Entendeu que a sobrelotação carceral, determinando escassez de espaço disponível por recluso é bastante para determinar a aplicação do artigo 3.º e que as degradadas condições materiais de detenção também dão origem à aplicação deste artigo da CEDH.

Entendendo que o problema denunciado nestas quatro queixas apensas é sistémico, o TEDH decidiu aplicar, nos termos do art.º 46.º da CEDH, o processo do Acórdão Piloto. Indicou assim um conjunto de medidas à Roménia no sentido de resolver este problema sob a supervisão do CM do CoE, e suspendeu as condenações à Roménia por um tempo razoável até esta resolver o problema e estar o TEDH em condições de a condenar ou absolver em função da medida do seu cumprimento.

Entre as medidas propostas contam-se a redução do número de condenados presos em execução de pena, por meio do recurso a medidas punitivas não restritivas de liberdade, a transferência rápida dos detidos das esquadras para os estabelecimentos prisionais depois da validação da detenção por um juiz, aumentar o número de casos de aplicação de multa em alternativa à pena de prisão, aumentar a possibilidade da renúncia a uma pena e de recurso à liberdade condicional. A isto poderia acrescentar-se a diversificação das penas alternativas à prisão e o alargamento da possibilidade de liberdade condicional.

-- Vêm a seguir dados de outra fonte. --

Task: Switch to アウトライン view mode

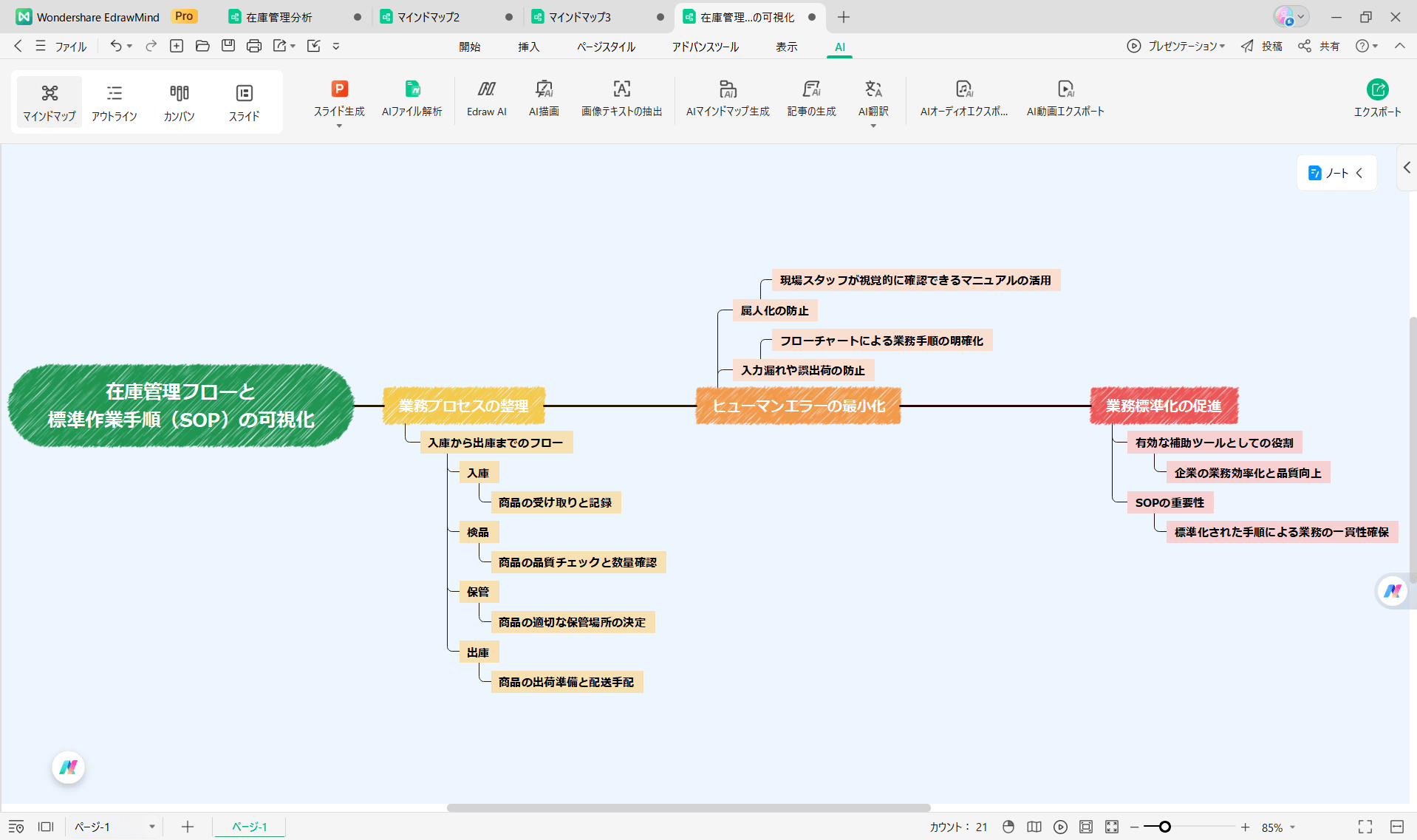Action: 114,102
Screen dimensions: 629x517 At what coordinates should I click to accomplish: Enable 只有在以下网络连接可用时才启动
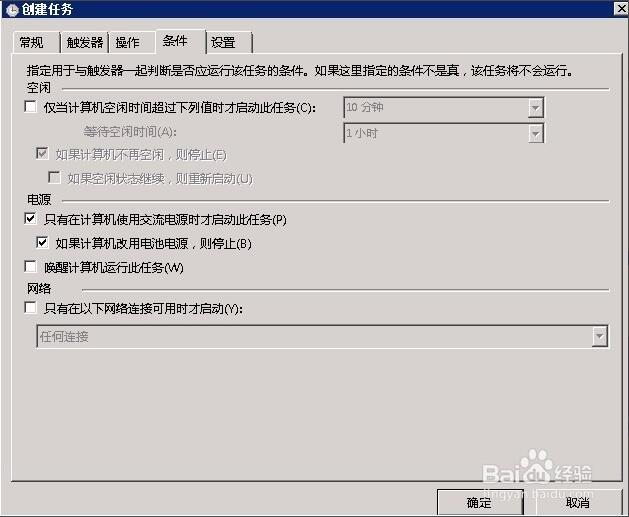point(30,308)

Sobre as vias de recurso, um recurso preventivo implicando o tribunal da condenação ou o juiz de execução de penas e permitindo a este a vigilância da pena de prisão, no sentido de permitir a cessação da situação de violação do art.º 3.º da CEDH. Quanto aos recursos compensatórios, na medida em que o sistema romeno assenta na responsabilidade civil extracontratual do Estado e que esta depende de culpa do agente, o sistema prisional é raramente culpado e não há reparação pelos maus tratos. Mas, nestes casos, a redução da pena poderia ser uma reparação desde que em relação, no seu quantum, com o sofrimento ocorrido e o tempo de pena ainda por cumprir.

No período de seis meses após o Acórdão desta quarta seção se tornar definitivo, a Roménia deverá indicar o conjunto de medidas que se propõe adotar em coordenação com o CM.

Numa opinião concordante, o juiz Wojtyczek entendeu que a politica de execução de penas pertence ao Estado e que não compete ao TEDH indicar as concretas medidas de reparação do sistema, sem pelo menos um aturado estudo prévio, o que não aconteceu aqui.

Diga-se em abono do acórdão que também no caso Hutten Capzsa em que se debatia um sistema de arrendamento num antigo Estado dependendo da União Soviética, o TEDH já havia indicado medidas a adotar e o seu sentido, e que, embora neste caso as medidas sejam muito detalhadas, já existe um conhecimento antigo (remonta aos primeiros relatórios do CPT sobre a Roménia em 1992) da situação neste país. Por fim caberá ao CM presidir a este ajustamento, havendo margem para a Roménia encetar um diálogo com este no sentido de melhor adaptar as suas reformas à realidade existente.